WHAT YOU SHOULD DO: Please output exactly the part of the records below that opens with the line containing "The height and" and closes with the line containing "Focus the Code postal input field", both lines included, and nothing else.

RECORDS TO PROCESS:
....
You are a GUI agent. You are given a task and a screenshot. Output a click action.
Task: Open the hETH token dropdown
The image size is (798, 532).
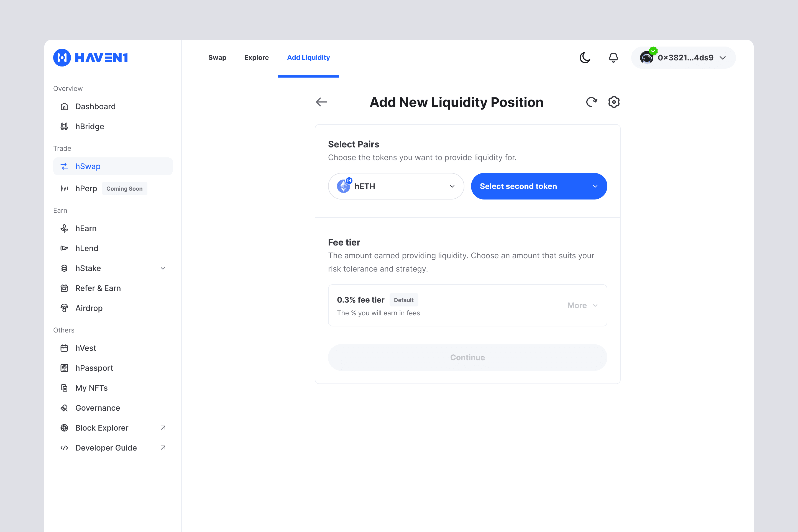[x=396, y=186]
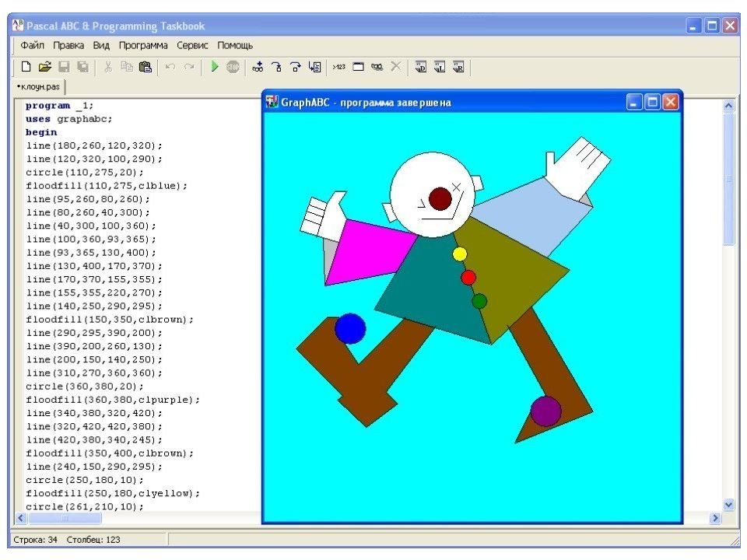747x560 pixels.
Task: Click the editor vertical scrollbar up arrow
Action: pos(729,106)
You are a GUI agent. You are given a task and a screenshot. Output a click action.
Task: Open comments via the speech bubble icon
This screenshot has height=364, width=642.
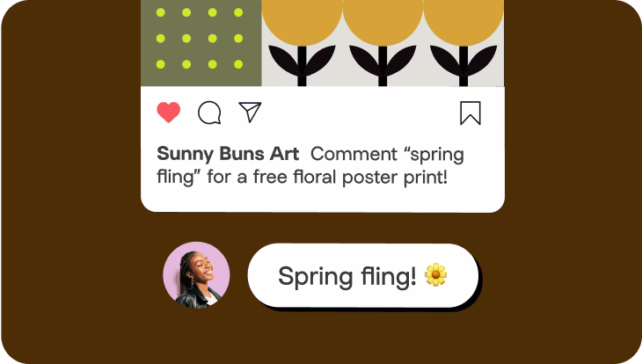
....
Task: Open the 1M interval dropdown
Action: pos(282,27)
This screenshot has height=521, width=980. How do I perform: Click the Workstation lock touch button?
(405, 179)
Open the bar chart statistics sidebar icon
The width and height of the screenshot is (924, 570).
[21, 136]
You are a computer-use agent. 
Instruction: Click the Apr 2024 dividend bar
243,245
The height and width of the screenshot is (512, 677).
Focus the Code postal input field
....
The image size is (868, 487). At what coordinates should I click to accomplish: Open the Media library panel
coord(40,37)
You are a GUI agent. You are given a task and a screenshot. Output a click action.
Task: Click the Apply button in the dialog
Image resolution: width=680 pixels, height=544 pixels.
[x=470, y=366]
....
TASK ANSWER:
The height and width of the screenshot is (512, 677).
Focus the Code postal input field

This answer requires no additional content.